■ **WHAT TO DO**: Word for word, quote the lines from the one containing "At what coordinates" to the end of the entries below, including both. Leave pictures out.

(Stored items from a collection)

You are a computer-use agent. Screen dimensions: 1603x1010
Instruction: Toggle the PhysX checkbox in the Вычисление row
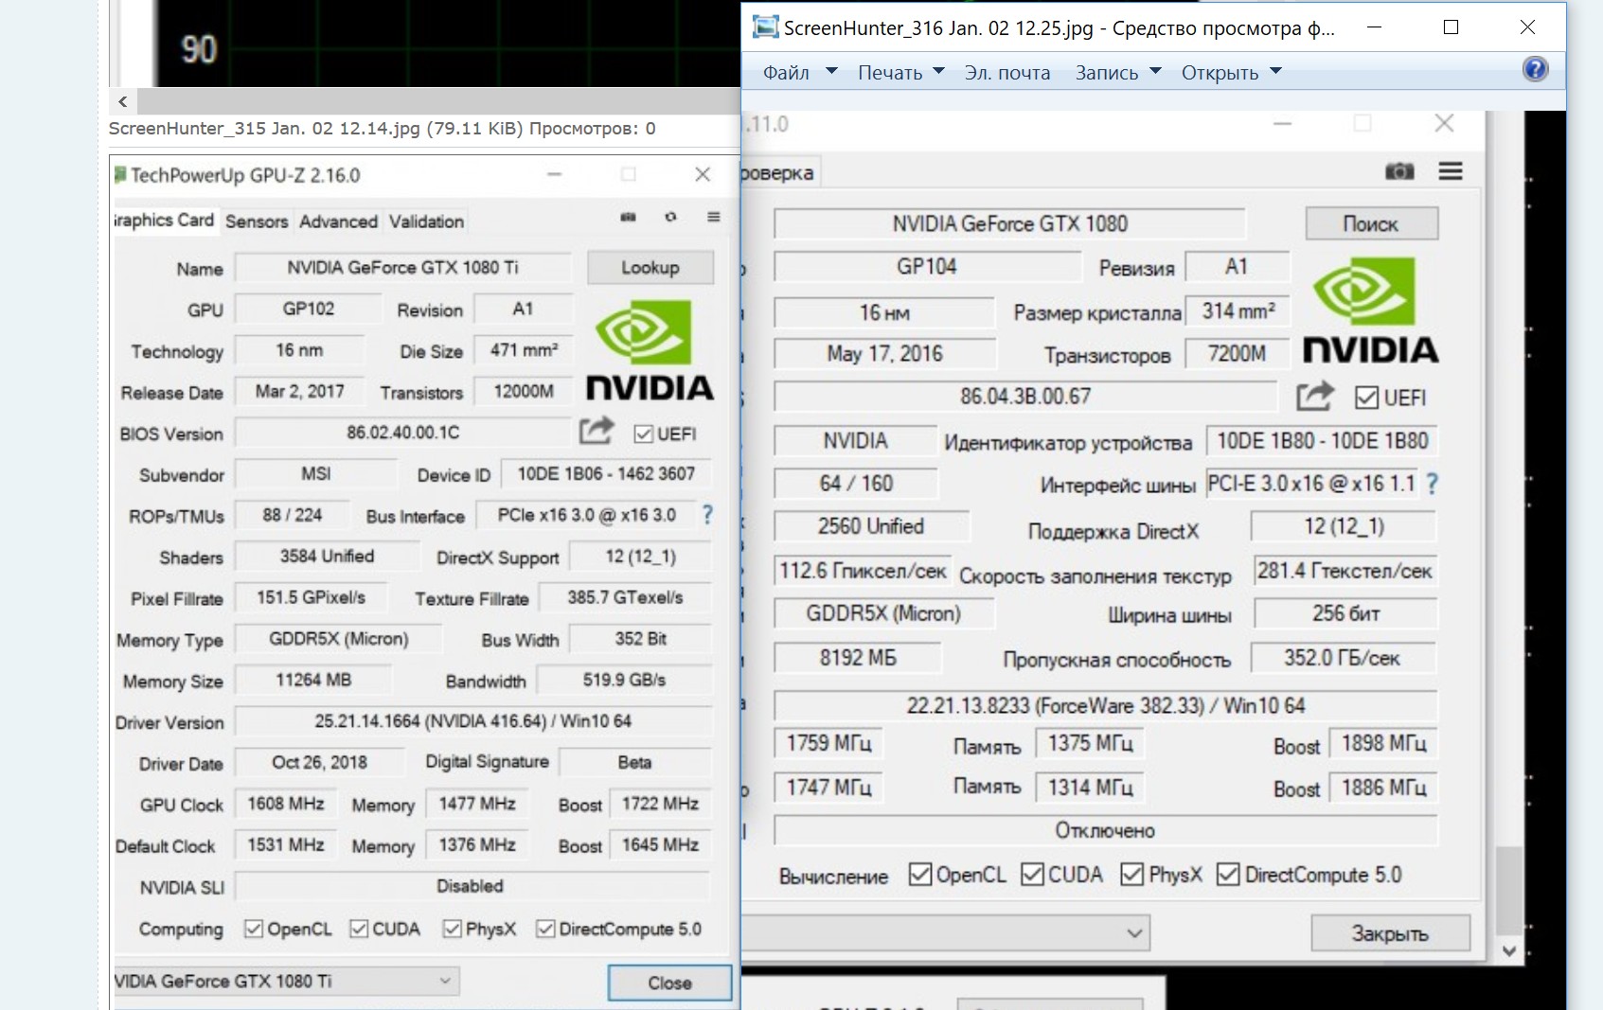pos(1131,875)
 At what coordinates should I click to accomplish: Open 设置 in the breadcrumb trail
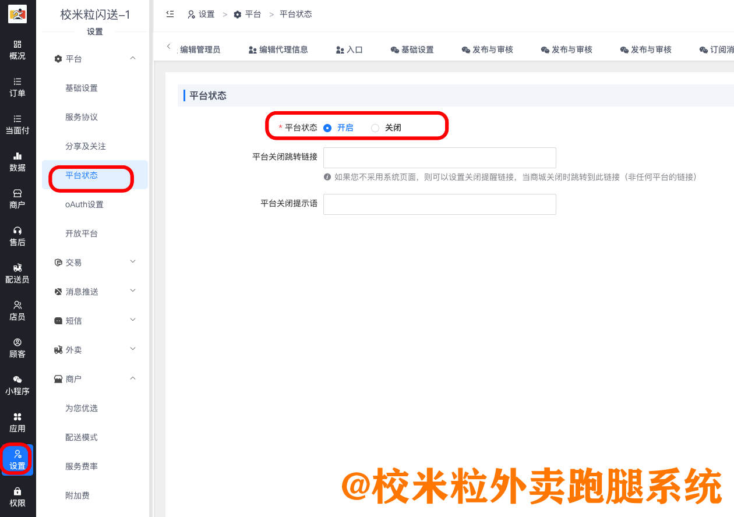[x=206, y=14]
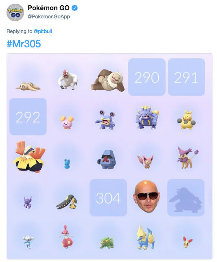The height and width of the screenshot is (262, 217).
Task: Select the Slakoth sleeping sloth icon
Action: pos(28,86)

■ **SOLVED PROBLEM**:
 At what coordinates should I click to accomplish: Open 设置 in the breadcrumb trail
[x=206, y=14]
The height and width of the screenshot is (262, 217).
Task: Select the Slakoth sleeping sloth icon
Action: pos(28,86)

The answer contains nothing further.